──────── Document extract
The NKG2DLs MICA and MICB play an important role in the NK cell-mediated lysis of cancer cells [21]; therefore, we determined the effect of VPA on the expression of MICA and MICB mRNA in the human pancreatic cancer cell lines PANC-1, MIA PaCa-2, and BxPC-3. Real-time quantitative PCR analysis revealed that treatment with 1 mM VPA for 24 hours upregulated MICA and MICB mRNA expression significantly in PANC-1, MIA PaCa-2, and BxPC-3 cells (Figure 2A). We also examined the surface expression of MICA and MICB in pancreatic cancer cells treated with or without 1 mM VPA for 24 h. Flow cytometric analysis demonstrated that VPA significantly increased the expression of MICA and MICB on the cell-surface of PANC-1, MIA PaCa-2, and BxPC-3 cells (Figure 2B).

Expression of MICA and MICB are associated with a variety of signaling pathways, including the HER2/HER3, ATM/ATR, PI3K/Akt, and Erk pathways, in different cells [17, 22‐24]. To explore the mechanism by which VPA upregulates MICA and MICB in pancreatic cancer cells, we examined the expression and activation of components of the HER2/HER3, ATM/ATR, and PI3K/Akt pathways. Real-time quantitative PCR analysis revealed that VPA upregulated HER3 and PI3KCA, and downregulated HER2 in PANC-1, MIA Paca-2, and BxPC-3 cells. Additionally, VPA downregulated ATM and ATR in PANC-1 cells, but had no significant effect on ATM and ATR in MIA PaCa-2 and BxPC-3 cells (Figure 3A). Western blotting analysis revealed that incubation with 1 mM VPA for 24 h led to a significant increase in the expression and phosphorylation of HER3 protein (Figure 3B), as well as the phosporylated Akt in all three pancreatic cancer cell lines (Figure 3C), but not the phosphorylated Erk (Additional file 3: Figure S2).

To determine whether the VPA-induced upregulation of MICA and MICB was related to activation of the HER2/HER3, PI3K/Akt, or ATM/ATR signaling pathways, PANC-1, BxPC-3, and MIA-Paca-2 cells were exposed to 1 mM VPA for 24 h in the presence or absence of 1 μM of the HER2/HER3 inhibitor lapatinib, 10 μM of the PI3K inhibitor LY294002, or 1 mM of the ATM/ATR inhibitor caffeine. Real-time quantitative RT-PCR and flow cytometric analysis demonstrated that the ability of VPA to upregulate the expression of MICA and MICB was significantly suppressed by lapatinib and LY294002, but not caffeine (Figure 4A-C). Next, we silenced PI3KCA using a siRNA in PANC-1 and BxPC-3 cells. Western blot analysis confirmed that the expression of PI3KCA was significantly reduced in PANC-1 and BxPC-3 cells 48 h after transfection of the siRNA (Figure 4D). Real-time quantitative RT-PCR and flow cytometric analysis demonstrated that the ability of VPA to upregulate the expression of MICA and MICB was significantly suppressed by transfection with PI3KCA siRNA (Figure 4E, F). Additionally, the ability of 1 mM VPA to increase the NK cell-mediated lysis of pancreatic cancer cells was significantly attenuated by knockdown of PI3KCA (Figure 4G). Although the role of PI3KCA siRNA on the expression of MICA and MICB protein was not totally compatible with its role on the NK cell-mediated lysis, the trend suggested that PI3K/Akt pathway played an important role in VPA-induced upregulation of MICA and MICB in pancreatic cancer cells.
────────────────
──────── Given records
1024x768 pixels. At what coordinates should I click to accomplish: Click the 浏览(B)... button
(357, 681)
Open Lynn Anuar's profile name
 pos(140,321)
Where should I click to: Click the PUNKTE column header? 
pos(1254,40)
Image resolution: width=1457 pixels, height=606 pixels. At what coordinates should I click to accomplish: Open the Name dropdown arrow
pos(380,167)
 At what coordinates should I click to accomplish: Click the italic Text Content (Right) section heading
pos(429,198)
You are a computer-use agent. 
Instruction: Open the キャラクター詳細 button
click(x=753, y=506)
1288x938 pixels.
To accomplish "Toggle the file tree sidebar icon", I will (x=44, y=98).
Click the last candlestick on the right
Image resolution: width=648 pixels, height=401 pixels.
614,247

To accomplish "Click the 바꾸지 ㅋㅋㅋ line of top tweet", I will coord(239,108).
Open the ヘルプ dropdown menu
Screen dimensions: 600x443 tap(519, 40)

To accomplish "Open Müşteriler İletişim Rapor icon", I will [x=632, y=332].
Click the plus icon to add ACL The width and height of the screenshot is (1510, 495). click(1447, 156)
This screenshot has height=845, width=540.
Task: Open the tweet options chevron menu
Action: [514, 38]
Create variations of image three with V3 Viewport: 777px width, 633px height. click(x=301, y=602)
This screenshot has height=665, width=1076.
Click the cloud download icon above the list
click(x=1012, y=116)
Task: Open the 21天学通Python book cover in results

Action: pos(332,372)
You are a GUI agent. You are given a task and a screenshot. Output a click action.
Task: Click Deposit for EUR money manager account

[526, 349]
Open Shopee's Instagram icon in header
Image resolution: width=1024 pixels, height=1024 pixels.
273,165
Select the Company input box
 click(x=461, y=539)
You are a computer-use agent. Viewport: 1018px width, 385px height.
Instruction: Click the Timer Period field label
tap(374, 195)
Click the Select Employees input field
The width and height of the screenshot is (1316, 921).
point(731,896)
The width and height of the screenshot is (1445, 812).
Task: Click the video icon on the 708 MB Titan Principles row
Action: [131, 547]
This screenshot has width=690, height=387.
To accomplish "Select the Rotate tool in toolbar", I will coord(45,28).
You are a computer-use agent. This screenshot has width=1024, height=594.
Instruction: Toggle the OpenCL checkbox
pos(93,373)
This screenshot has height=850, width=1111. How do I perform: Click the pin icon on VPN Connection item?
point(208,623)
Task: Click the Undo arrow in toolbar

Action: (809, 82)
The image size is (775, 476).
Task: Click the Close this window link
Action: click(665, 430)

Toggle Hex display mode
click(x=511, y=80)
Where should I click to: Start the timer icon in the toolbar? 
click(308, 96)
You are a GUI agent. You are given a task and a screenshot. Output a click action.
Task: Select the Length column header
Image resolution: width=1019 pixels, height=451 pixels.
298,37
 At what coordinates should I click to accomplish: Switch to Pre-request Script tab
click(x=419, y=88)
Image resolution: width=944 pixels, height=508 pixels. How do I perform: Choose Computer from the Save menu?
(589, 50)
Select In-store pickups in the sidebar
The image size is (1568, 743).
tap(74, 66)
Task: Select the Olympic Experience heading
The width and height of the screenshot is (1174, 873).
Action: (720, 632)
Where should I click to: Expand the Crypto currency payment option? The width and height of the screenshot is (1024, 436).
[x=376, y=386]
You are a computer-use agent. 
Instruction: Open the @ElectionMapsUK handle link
────────────────
#### What to do
A) Translate this sentence from the VPA excerpt into Spanish: "Next, we silenced PI3KCA using a siRNA in PANC-1 and BxPC-3 cells."
B) According to the VPA excerpt, what concentration of the PI3K inhibitor LY294002 was used?
C) List every signaling pathway that the VPA excerpt says is associated with expression of MICA and MICB in different cells.
The material comes from a different source than the VPA excerpt.

#### Solution set
A) A continuación, silenciamos PI3KCA mediante un ARNip en las células PANC-1 y BxPC-3.

B) 10 μM.

C)
- HER2/HER3
- ATM/ATR
- PI3K/Akt
- Erk